ANÁLISE POÉTICA DO EU – FLORBELA ESPANCA
Por: Mayra92 • 1/11/2017 • Trabalho acadêmico • 1.025 Palavras (5 Páginas) • 4.314 Visualizações
UNIVERSIDADE FEDERAL DE PERNAMBUCO – UFPE
MAYRA BORGES
ANÁLISE POÉTICA DO EU – FLORBELA ESPANCA
Florbela Espanca surge como poeta em meio ao entusiasmo dos contrastes do Integralismo com a Renascença portuguesa, da monarquia com ares de republicana e do saudosismo como palavra de ordem. Seus Livro de Mágoa e Livro de Sóror Saudade, foram publicados em 1919 e 1923 respectivamente. No entanto a maior parte de sua obra foi publicada postumamente. A poetisa não participou da inovação literária modernista de Portugal, também esteve ausente do movimento Orpheu liderado por Fernando Pessoa e Sá Carneiro, revista publicada em 1915 que deu início a literatura modernista no seu país.
Florbela Espanca criou uma poesia de um lirismo deliberado, com nuances de semelhanças com a produção literária de poetas contemporâneos. Há na poética de Florbela um jogo de disfarces da alma, do eu, semelhante ao que ocorre com a expressão estética de Sá- Carneiro e Fernando Pessoa. No início do século XX em Portugal o estado de espírito dos poetas, de uma forma geral, destoava da realidade em torno. Predominava um sentimento de dúvida com relação a si mesmo ao mundo e não foi diferente com Florbela.
O lirismo amoroso transpassa boa parte da obra da poetisa. As inquietudes da alma feminina, a sensualidade e o panteísmo são algumas das características mais marcantes em seus poemas. Sua atenção é direcionada para a problemática feminina, a constante insatisfação e a busca pelo amor são temas que norteiam sua poesia. Tal busca põe o eu-lírico, reconhecidamente feminino, como alguém que peregrina a procura de amor, cuja pena é viver eternamente a procurar. E essa fixação em encontrar o objeto de desejo passa a ser um meio de justificar a própria existência.

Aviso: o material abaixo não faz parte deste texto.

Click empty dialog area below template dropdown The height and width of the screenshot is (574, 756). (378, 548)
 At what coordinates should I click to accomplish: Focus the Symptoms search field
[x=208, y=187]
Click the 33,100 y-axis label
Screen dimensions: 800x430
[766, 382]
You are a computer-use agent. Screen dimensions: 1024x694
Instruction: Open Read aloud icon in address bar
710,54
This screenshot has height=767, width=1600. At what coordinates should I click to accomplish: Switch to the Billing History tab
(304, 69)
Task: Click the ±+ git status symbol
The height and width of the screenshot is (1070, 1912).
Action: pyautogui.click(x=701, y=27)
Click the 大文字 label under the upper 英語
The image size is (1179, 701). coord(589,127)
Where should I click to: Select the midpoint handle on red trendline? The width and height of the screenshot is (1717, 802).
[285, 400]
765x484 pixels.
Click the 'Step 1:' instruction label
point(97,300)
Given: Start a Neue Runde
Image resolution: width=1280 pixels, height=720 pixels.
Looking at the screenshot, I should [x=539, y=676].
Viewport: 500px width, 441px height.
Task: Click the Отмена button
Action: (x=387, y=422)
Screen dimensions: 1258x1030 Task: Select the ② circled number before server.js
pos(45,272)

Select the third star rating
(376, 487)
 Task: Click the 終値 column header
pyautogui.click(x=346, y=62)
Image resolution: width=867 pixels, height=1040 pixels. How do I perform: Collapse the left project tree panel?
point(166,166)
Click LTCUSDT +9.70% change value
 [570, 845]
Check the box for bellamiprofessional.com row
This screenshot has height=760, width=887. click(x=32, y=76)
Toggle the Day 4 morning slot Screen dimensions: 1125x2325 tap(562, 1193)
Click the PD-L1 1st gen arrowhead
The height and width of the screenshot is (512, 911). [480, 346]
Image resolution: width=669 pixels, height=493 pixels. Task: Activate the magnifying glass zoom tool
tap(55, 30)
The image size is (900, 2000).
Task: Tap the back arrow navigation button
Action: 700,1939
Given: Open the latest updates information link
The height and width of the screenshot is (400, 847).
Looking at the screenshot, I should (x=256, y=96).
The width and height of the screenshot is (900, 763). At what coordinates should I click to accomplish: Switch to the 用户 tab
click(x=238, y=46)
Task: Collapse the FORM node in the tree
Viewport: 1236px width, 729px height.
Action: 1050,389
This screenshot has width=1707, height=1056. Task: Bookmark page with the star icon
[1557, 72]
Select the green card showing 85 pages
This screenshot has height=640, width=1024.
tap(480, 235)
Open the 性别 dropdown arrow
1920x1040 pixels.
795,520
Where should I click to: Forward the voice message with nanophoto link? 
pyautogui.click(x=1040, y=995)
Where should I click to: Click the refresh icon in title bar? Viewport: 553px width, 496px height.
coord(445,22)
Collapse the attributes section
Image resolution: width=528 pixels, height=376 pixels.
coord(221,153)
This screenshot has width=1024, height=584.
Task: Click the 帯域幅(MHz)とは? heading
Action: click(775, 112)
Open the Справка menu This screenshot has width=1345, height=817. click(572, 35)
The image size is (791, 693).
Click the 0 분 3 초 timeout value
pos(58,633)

Todos os versos do soneto Eu, pertence ao Livro de Mágoas que foi publicado em 1919, concorrem para compor a imagem de um eu predestinado ao aspecto pesaroso do viver quo o torna um prisioneiro de sua própria impotência. Neste poema vê-se uma mulher errante, que vagueia sem rumo pela vida, alguém que espera ser encontrada. É possível perceber a condição estática do eu-lírico, alguém que depende do Outro para existir.
O poema apresenta uma tensão relativa ao ser e o não ser, aparência e essência. Por mais que o título traga a ideia de auto-referenciação, ao longo do soneto percebe-se que na verdade trata-se de um Eu que necessita de um Outro para ser, e uma vez que esse Outro não esteja presente, o Eu torna-se vagante. Apesar das várias tentativas de auto-definição, evidenciadas pela repetição das palavras eu e sou, a conotação presente no código imagístico do soneto é negativa, reporta-se ao campo semântico do luto, da dor, da mágoa. E já na primeira estrofe a figura da desorientada, crucificada, intensifica a natureza melancólica da jornada a qual o eu-lírico se sujeita:
Eu sou a que no mundo anda perdida,
Eu sou a que na vida não tem norte,
Sou a irmã do Sonho, e desta sorte
Sou a crucificada... a dolorida...
Essa estrofe revela um eu-lírico à deriva, “não tem norte”. Envolto em melancolia, dá-nos de si uma visão autodepreciativa, resultando num sentido oculto, numa crítica do sujeito e do enleado da modernidade. Ante a natureza hostil da realidade vivida, transforma-se em nevoeiro, cujo destino lhe impele no precipício de infelicidade e morte:
Sombra de névoa ténue e esvaecida,
E que o destino amargo, triste e forte,
Impele brutalmente para a morte!
Alma de luto sempre incompreendida! ...
Logo após caracterizar-se através daquilo que não é “a que não tem norte” a “incompreendida”, o eu-lírico revela, nos dois tercetos finais, o real motivo de sua infelicidade: já que sua vida consiste em buscar o Outro, não encontrá-lo inviabiliza sua própria existência. Desse modo no desespero de corresponder às expectativas do amado ela incorpora os estereótipos da época, torna-se a passante baudelairiana; a princesinha indefesa chorosa e passiva, que busca colocar-se no lugar do objeto de desejo e, estática em sua incapacidade, apenas espera.